Yubo Fernández (born 27 November 1979, in Santo Domingo, Dominican Republic) is a Dominican actress. Fernández received awards for her acting performance in Barcelona, Toronto, Los Angeles, and Arizona.

Education
Fernández studied Marketing at APEC University in Santo Domingo. She lived 10 years in New York City,  studying acting at Atlantic Film School, NYC,  accents in Edge Studio NYC and cinematography in Altos de Chavón School.
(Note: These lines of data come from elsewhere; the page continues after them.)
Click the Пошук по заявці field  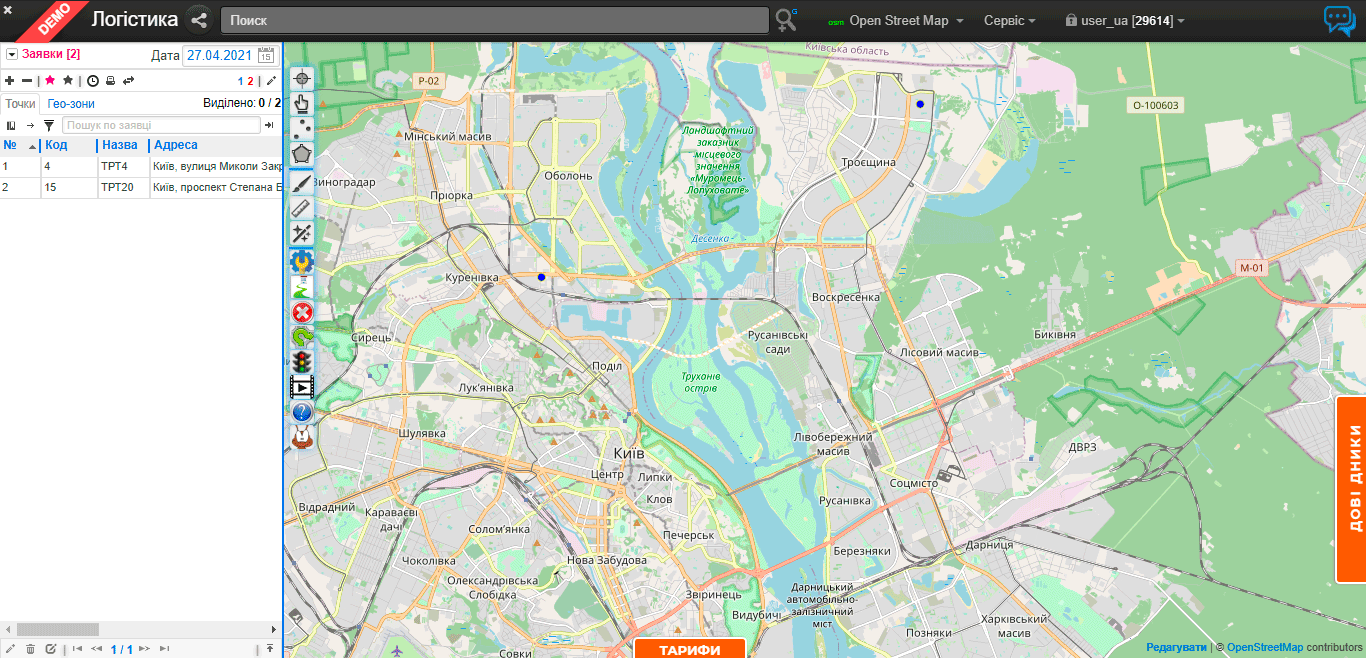click(x=160, y=125)
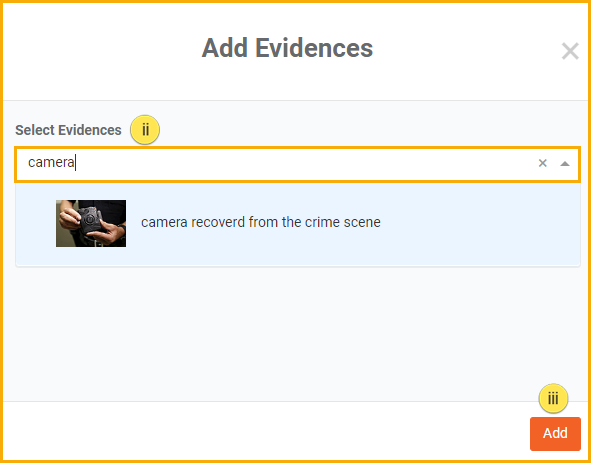Choose 'camera recoverd from the crime scene'
Screen dimensions: 591x463
tap(260, 222)
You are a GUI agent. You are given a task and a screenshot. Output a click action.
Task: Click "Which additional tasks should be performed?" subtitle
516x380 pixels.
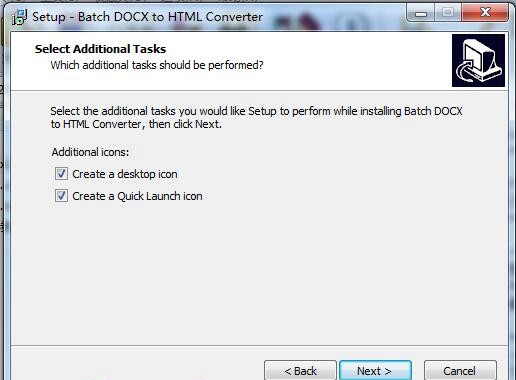pos(157,65)
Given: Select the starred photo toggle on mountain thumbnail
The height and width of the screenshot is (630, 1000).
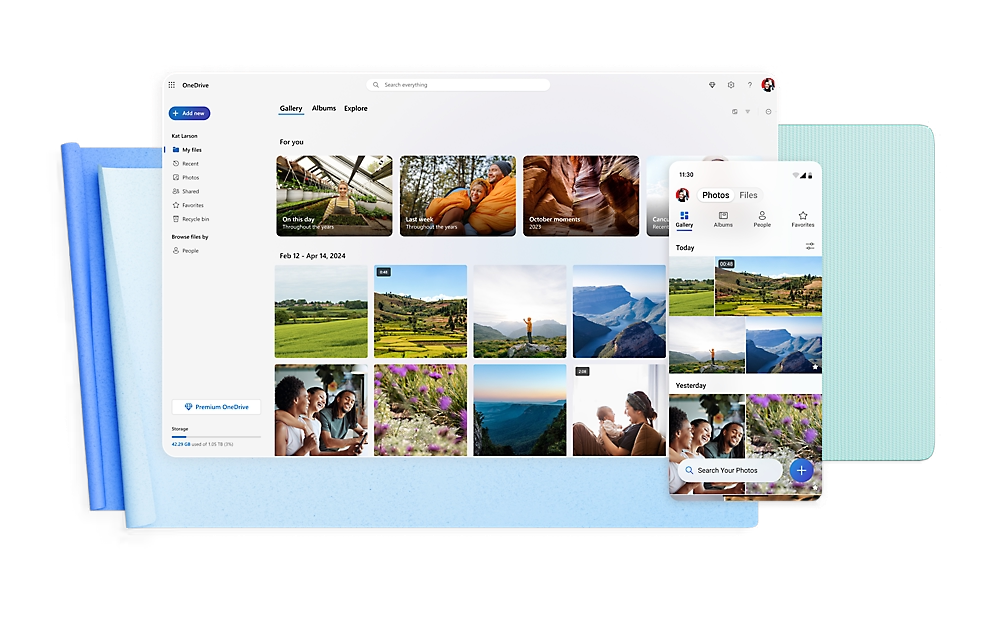Looking at the screenshot, I should tap(816, 369).
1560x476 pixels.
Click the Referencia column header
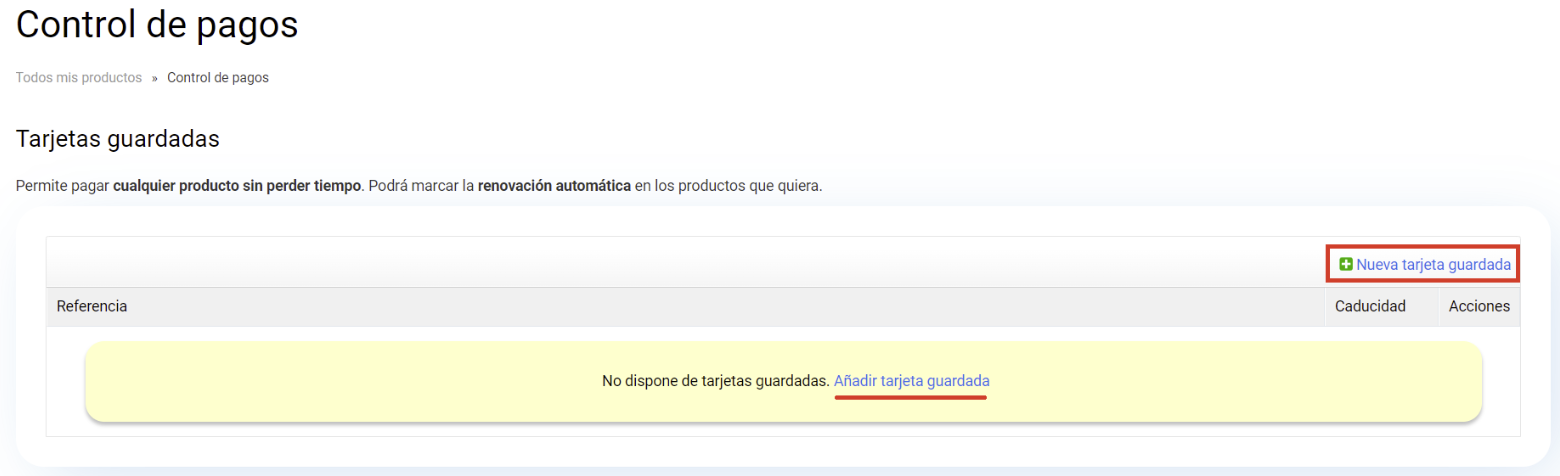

She received coaching from John Strasberg of the Lee Strasberg Theater and Film Institute and coaching with Claude Kerven board director of cinematography in NYFA.

Acting
She participated in the Broadway work The Lost Widow. She played a role in El Encuentro, the work of director Alfonso Rodriguez. She starred in How we Kill Luisa in 2016  In 2017 Fernandez started a campaign of cancer awareness, releasing an international calendar with top Dominican models. She also work as a freelance model.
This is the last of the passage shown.